A cloud readiness assessment guides operators through key decisions, including:
- VNF migration strategy: This defines which network functions may need to remain as VMs and which can be rearchitected as cloud-native microservices.
- Application migration strategy: This defines which applications can be migrated to cloud-native infrastructure and rearchitected as microservices.
- Management and automation strategy: This strategy outlines the tools used to orchestrate and manage the environment efficiently, lays out the tools for automation, and defines priorities and plans for automating processes.
- Private/public cloud mix: This defines the cloud mix based on parameters like ecosystem strategy, economics, operational capacity and capability, architecture, and time-to-market requirements—as well as how these things may change over time.
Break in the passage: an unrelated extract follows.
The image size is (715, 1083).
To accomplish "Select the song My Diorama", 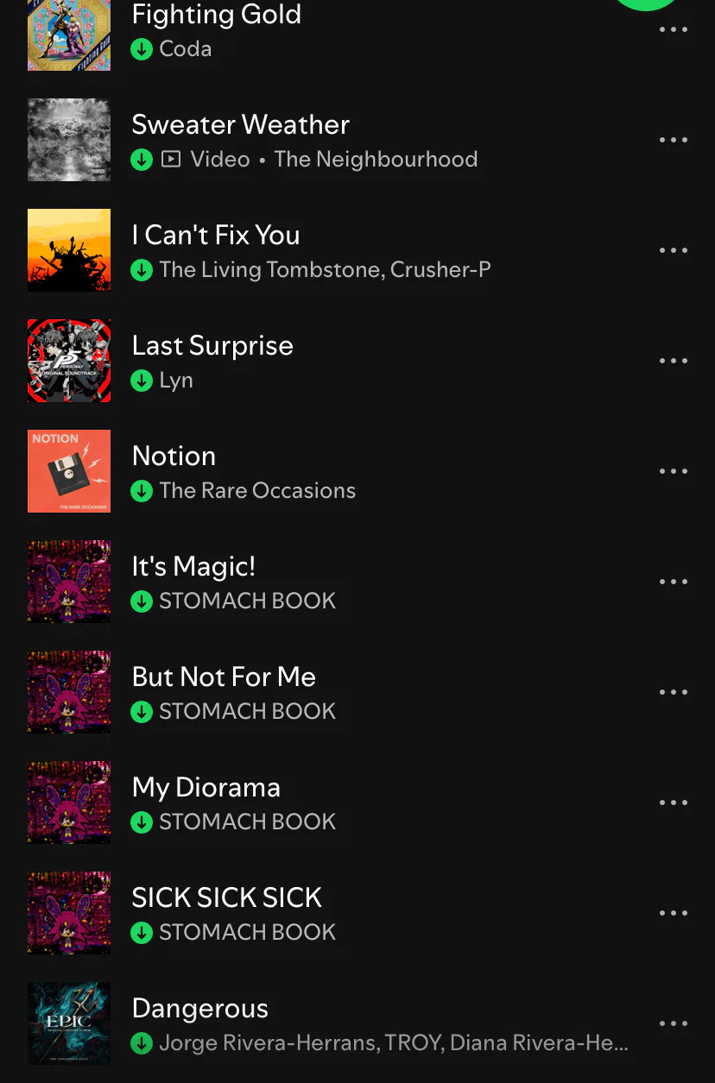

- Ecosystem partners: This process requires defining a pool of potential partners, based on the quality of their products, services, and support, as well as their ability to collaborate. This strategy should recognize that certain partners might currently be or later become competitors in some geographies or product and service categories.
Containerized applications can be migrated from private to public cloud when appropriate without the need for resource-consuming integrations. Multiple public clouds can increase the capacity available for resiliency if resources beyond the capacity of a single cloud service provider are required. Applications that do not produce greater value or are poorly supported in a public cloud environment can be easily migrated back to the private cloud or datacenter.
How Red Hat can help
A cloud-native telco service provider’s network requires a level of robustness, reliability, and speed to deliver a carrier-grade experience beyond what’s normally expected from an enterprise cloud. That’s why those service providers need tools that can support any workload on any footprint at any location.
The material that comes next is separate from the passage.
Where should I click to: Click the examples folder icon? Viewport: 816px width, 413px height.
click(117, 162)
Red Hat’s open, cloud-native application platform and infrastructure tools offer a rich set of capabilities, combined with a verified and certified ecosystem of network functions and applications. With this support, service providers have a reliable cloud-native foundation for delivering that carrier-grade experience.
Red Hat provides feature-rich distributions of open source projects with value-added hardening and integration to improve usability, automate administrative functions, and increase the focus on security. Red Hat customers benefit from the company’s industry expertise and knowledge gained from serving telecommunications and other customers around the globe.
Red Hat’s telco cloud solution provides carrier-grade cloud platforms that support virtual and cloud-native network functions.
Red Hat solutions
OpenStack has become an open source NFV infrastructure standard, and Red Hat® OpenStack® Platform is a leading commercial distribution.
Kubernetes is the dominant container infrastructure orchestration technology, and Red Hat® OpenShift® is a leading commercial Kubernetes solution.
Red Hat OpenStack and Red Hat OpenShift can help service providers achieve their next-generation telco cloud infrastructures. These Red Hat platforms build upon a foundation of Red Hat® Enterprise Linux®, so the focus on security, reliability, performance, ecosystem, and other benefits of Red Hat Enterprise Linux apply up through the entire stack.
Operators and the vendors they work with need the efficiency of creating solutions once and then choosing the best cloud infrastructure for running each of them. This simplifies the use of hybrid cloud infrastructure by making it possible to run workloads on multiple clouds without modification. Red Hat OpenShift can help operators establish a consistent development, Continuous Integration/Continuous Delivery (CI/CD) pipeline, and operational environment with better focus on security for applications and services.